What do you do when your hospital is fighting for financial survival, but you've got a long IT to-do list full of projects that could make or break your institution's future? While many hospitals are torn between daunting balance sheets and the increasing need for investment in any number of technology solutions, I've never come across an institution fighting those dueling pressures as acutely as Cooper Green Mercy Hospital in Birmingham, Ala.
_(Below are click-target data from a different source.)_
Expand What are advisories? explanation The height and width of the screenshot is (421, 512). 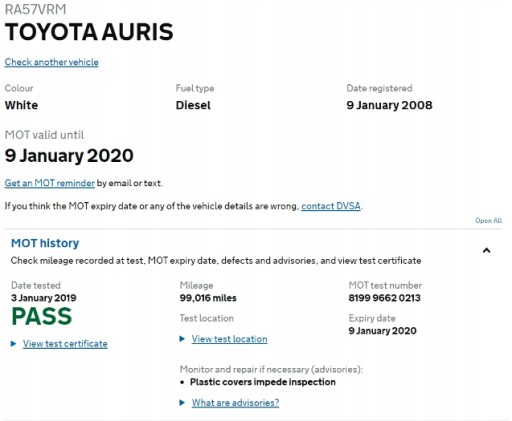(x=235, y=403)
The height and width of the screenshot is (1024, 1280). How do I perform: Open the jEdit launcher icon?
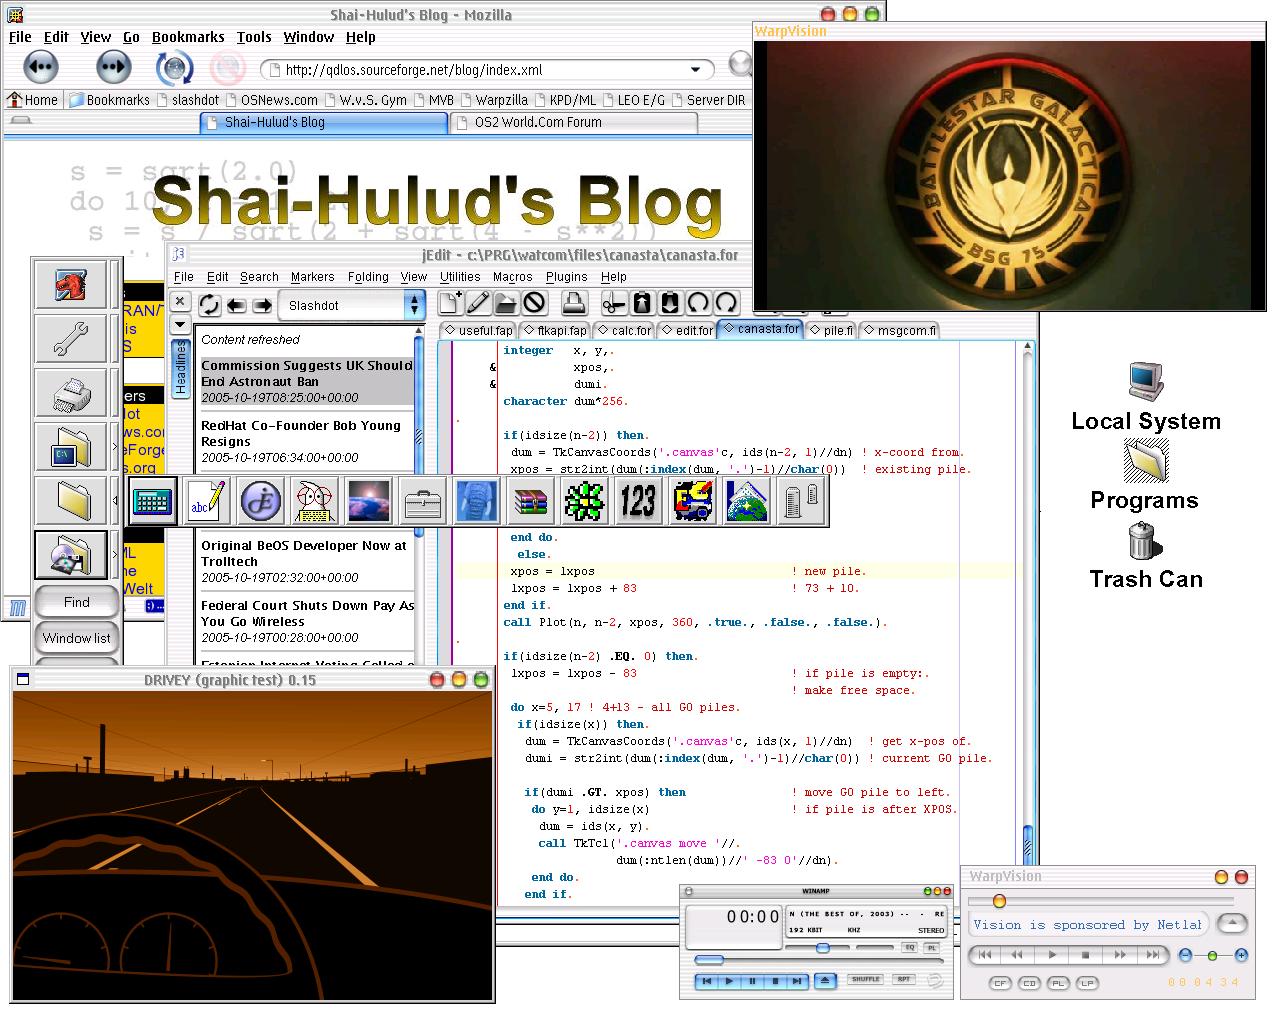(x=261, y=500)
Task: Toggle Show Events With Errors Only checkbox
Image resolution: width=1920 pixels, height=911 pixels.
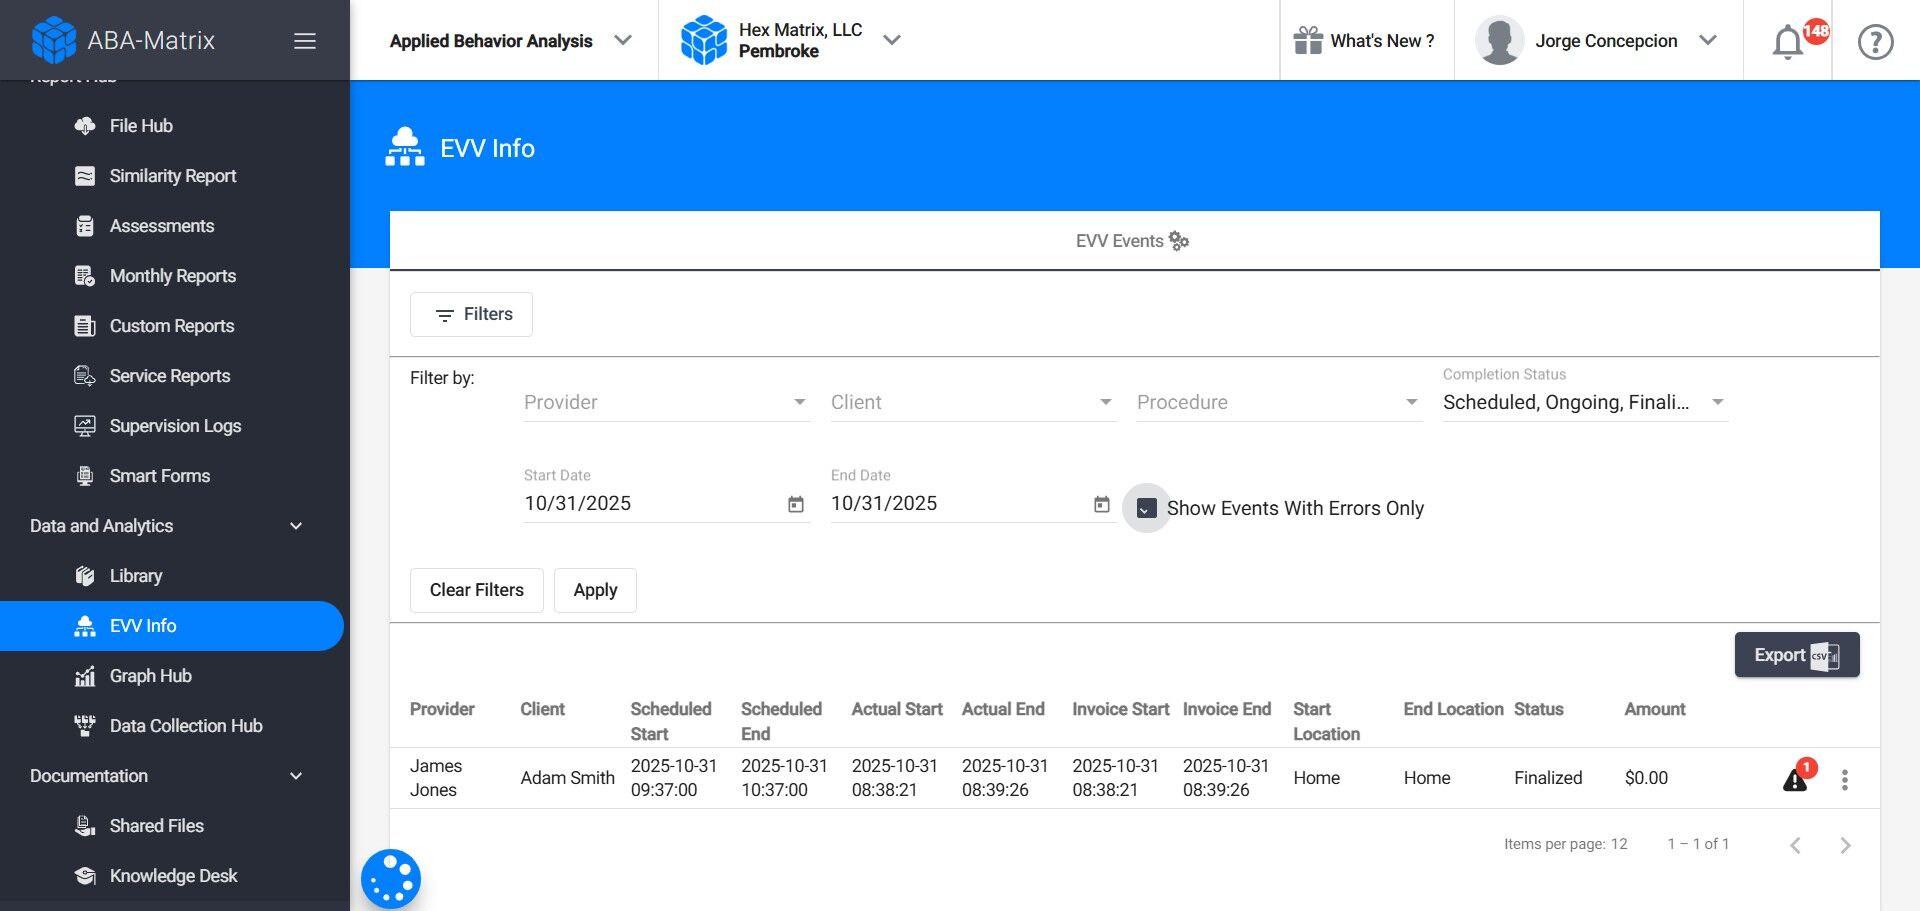Action: 1147,508
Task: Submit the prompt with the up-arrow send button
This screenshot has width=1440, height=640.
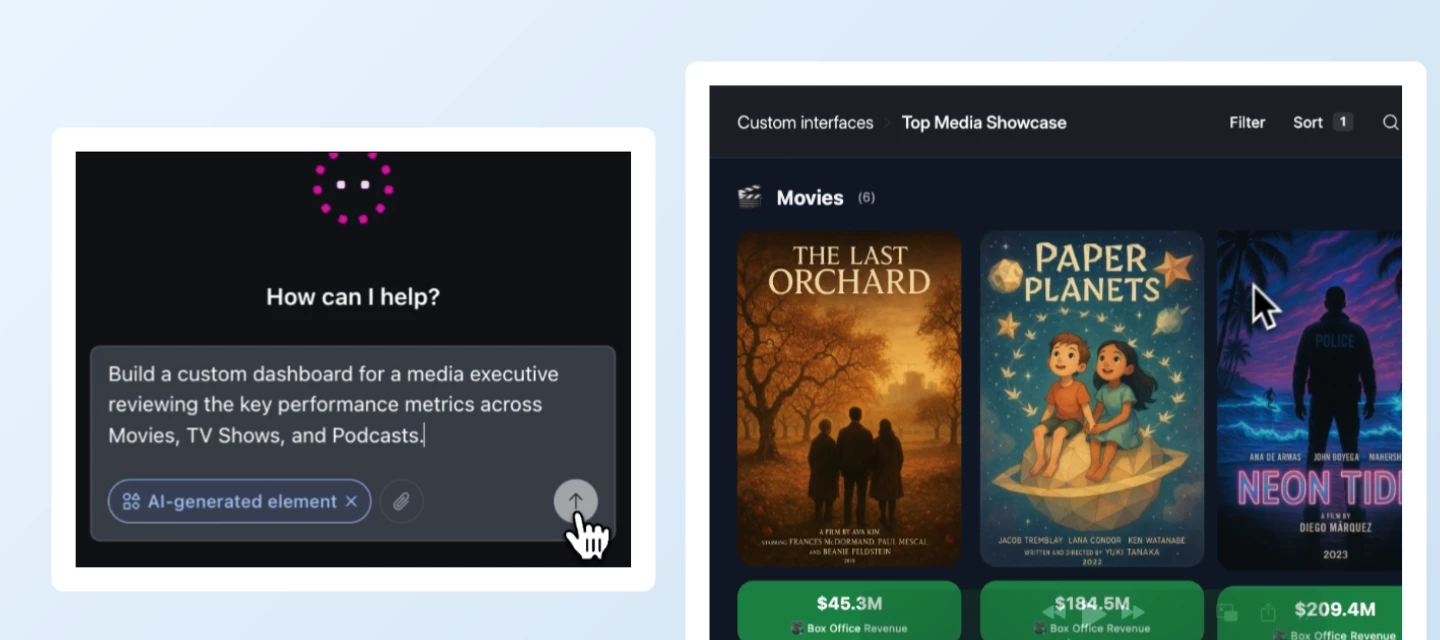Action: 575,502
The safety-net hospital — with an ER that's Birmingham's busiest with 36,000 visits a year — is currently in the middle of a massive IT overhaul as it prepares to attest for meaningful use this summer.

 

All told, Cooper Green has 16 ongoing IT projects, including a PACS system, the implementation of computerized physician order entry, a new revenue cycle system and a new data center.

That would be a massive undertaking for any institution, let alone one that's currently fighting for its life. Cooper Green is operated publicly via indigent care funds provided by Jefferson County, and the county itself declared bankruptcy last November in what is believed to be one of the largest municipal bankruptcies in U.S. history. In April, the hospital announced $6.7 million in across-the-board cuts, including 89 layoffs, and the future of the hospital is currently in doubt.

Back to the IT war room: Recently, I talked to Srikanth Karra, director of information services at Cooper Green, who at the time was getting ready for the May 1 launch of the hospital's EHR May 1 — with hopes of being ready to start the 90 day attesting period for meaningful use funding by June 1. "Getting capital funds is next to impossible," Karra says, so it's paying for the projects by tapping into its monthly operational funds — with help from its finance department — to pay for the improvements.

So how does a hospital in dire financial straits handle 16 IT projects at once? First off, the EHR system, Medsphere's OpenVista product, uses open source software originally developed by the VA, enabling Cooper Green to implement the project for roughly $2.3 million to $2.7 million.
"All we had to pay for was implementation services," Karra says.

Because of Jefferson County's own financial straits, Karra and other hospital officials worked closely with county officials to explain the expected return on investment from meaningful use funding, ultimately getting permission from the county's attorney to expedite every contract. At the same time, hospital officials assured vendors that the project was going ahead and had firm support from the count.

Karra acknowledges the scope of the projects alongside the hospital's financial circumstance was daunting at first. "I had my own doubts going in," Karra says. "Could I handle this many projects?"

Despite those challenges, though, Karra is using the same institutional strategies I've heard during IT rollouts at countless hospitals, relying multidisciplinary teams, physician champions and superusers to build institutional support and ultimately design workflows that will produce better patient care.

The payoff? If the hospital is able to successfully attest for meaningful use, the first payment will be for $2 million; future payments will be based on discharges. And for a hospital in the precarious position Cooper Green is in, that could make all the difference in the world.